• [Required work] Reproduce the listing below, swapping every "Instruction" for "Goal" and leaving everything else unchanged.
----------
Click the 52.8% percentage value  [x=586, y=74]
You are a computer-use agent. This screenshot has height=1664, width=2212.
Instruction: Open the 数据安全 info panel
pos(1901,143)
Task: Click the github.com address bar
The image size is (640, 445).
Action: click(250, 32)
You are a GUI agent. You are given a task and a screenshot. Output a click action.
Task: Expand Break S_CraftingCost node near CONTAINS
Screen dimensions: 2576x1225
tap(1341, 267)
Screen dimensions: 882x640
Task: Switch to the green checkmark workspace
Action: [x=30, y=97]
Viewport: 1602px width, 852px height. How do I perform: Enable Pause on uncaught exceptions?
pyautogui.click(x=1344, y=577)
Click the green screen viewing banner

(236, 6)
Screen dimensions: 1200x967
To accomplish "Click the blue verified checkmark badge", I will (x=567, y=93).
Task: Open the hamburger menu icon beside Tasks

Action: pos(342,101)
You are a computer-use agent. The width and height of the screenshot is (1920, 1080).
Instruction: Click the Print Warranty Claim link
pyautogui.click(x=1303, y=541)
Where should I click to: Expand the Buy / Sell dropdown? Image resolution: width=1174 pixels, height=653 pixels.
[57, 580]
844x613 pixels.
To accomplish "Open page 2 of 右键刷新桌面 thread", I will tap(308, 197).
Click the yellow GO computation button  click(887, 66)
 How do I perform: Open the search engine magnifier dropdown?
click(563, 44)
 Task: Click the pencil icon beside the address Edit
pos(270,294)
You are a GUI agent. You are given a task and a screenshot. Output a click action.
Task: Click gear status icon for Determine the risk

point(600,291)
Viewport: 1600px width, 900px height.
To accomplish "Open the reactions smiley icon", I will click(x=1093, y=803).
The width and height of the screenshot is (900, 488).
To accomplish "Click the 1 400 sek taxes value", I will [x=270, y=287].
----------
• [Result]
Click the 52.8% percentage value  [x=586, y=74]
You are a computer-use agent. This screenshot has height=1664, width=2212.
Goal: Open the 数据安全 info panel
pos(1901,143)
Task: Click the github.com address bar
The image size is (640, 445).
Action: click(250, 32)
You are a GUI agent. You are given a task and a screenshot. Output a click action.
Task: Expand Break S_CraftingCost node near CONTAINS
Screen dimensions: 2576x1225
tap(1341, 267)
Screen dimensions: 882x640
Task: Switch to the green checkmark workspace
Action: [x=30, y=97]
Viewport: 1602px width, 852px height. How do I perform: Enable Pause on uncaught exceptions?
pyautogui.click(x=1344, y=577)
Click the green screen viewing banner

(236, 6)
Screen dimensions: 1200x967
To accomplish "Click the blue verified checkmark badge", I will (x=567, y=93).
Task: Open the hamburger menu icon beside Tasks

Action: pos(342,101)
You are a computer-use agent. The width and height of the screenshot is (1920, 1080).
Goal: Click the Print Warranty Claim link
pyautogui.click(x=1303, y=541)
Where should I click to: Expand the Buy / Sell dropdown? Image resolution: width=1174 pixels, height=653 pixels.
[57, 580]
844x613 pixels.
To accomplish "Open page 2 of 右键刷新桌面 thread", I will tap(308, 197).
Click the yellow GO computation button  click(887, 66)
 How do I perform: Open the search engine magnifier dropdown?
click(563, 44)
 Task: Click the pencil icon beside the address Edit
pos(270,294)
You are a GUI agent. You are given a task and a screenshot. Output a click action.
Task: Click gear status icon for Determine the risk

point(600,291)
Viewport: 1600px width, 900px height.
To accomplish "Open the reactions smiley icon", I will click(x=1093, y=803).
The width and height of the screenshot is (900, 488).
To accomplish "Click the 1 400 sek taxes value", I will [x=270, y=287].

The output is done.